*** Data for processing ***

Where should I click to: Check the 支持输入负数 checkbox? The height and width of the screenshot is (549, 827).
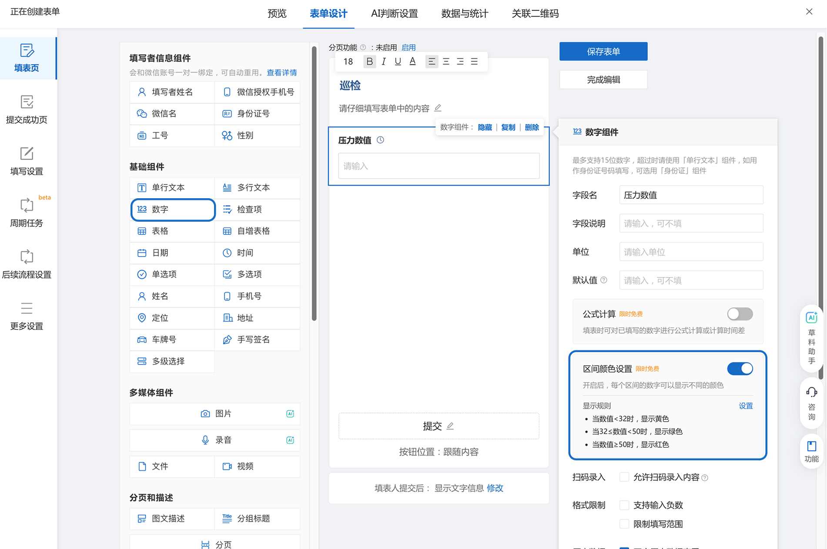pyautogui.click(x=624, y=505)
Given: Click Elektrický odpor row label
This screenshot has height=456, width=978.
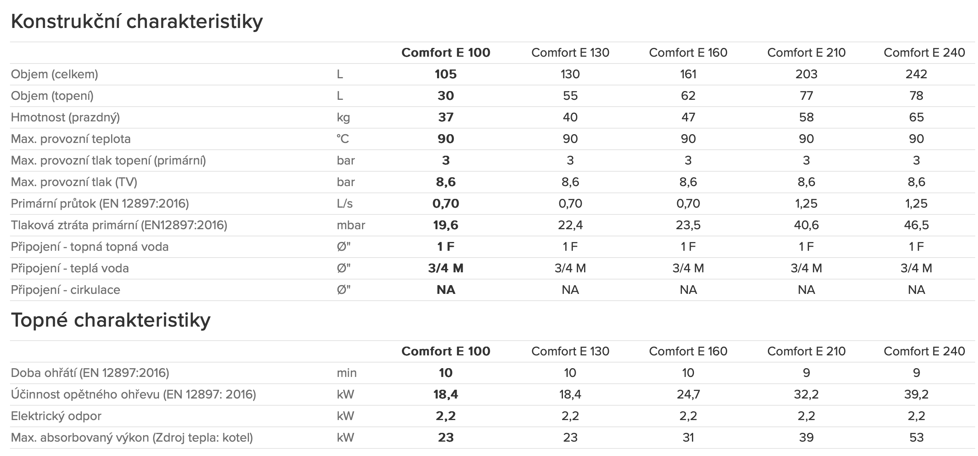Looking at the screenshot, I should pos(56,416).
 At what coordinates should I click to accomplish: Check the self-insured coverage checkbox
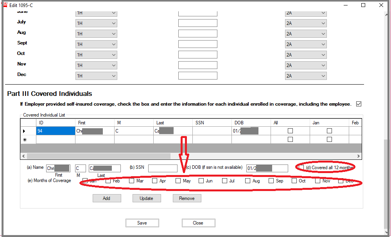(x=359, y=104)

*** End of Data for processing ***

# [Task instructions]
Print the full listing exactly, dropping the pictures.

# [Answer for the task]
Where should I click to: Check the 支持输入负数 checkbox? The height and width of the screenshot is (549, 827).
pyautogui.click(x=624, y=505)
Given: Click Elektrický odpor row label
This screenshot has height=456, width=978.
Looking at the screenshot, I should pos(56,416).
 At what coordinates should I click to accomplish: Check the self-insured coverage checkbox
(x=359, y=104)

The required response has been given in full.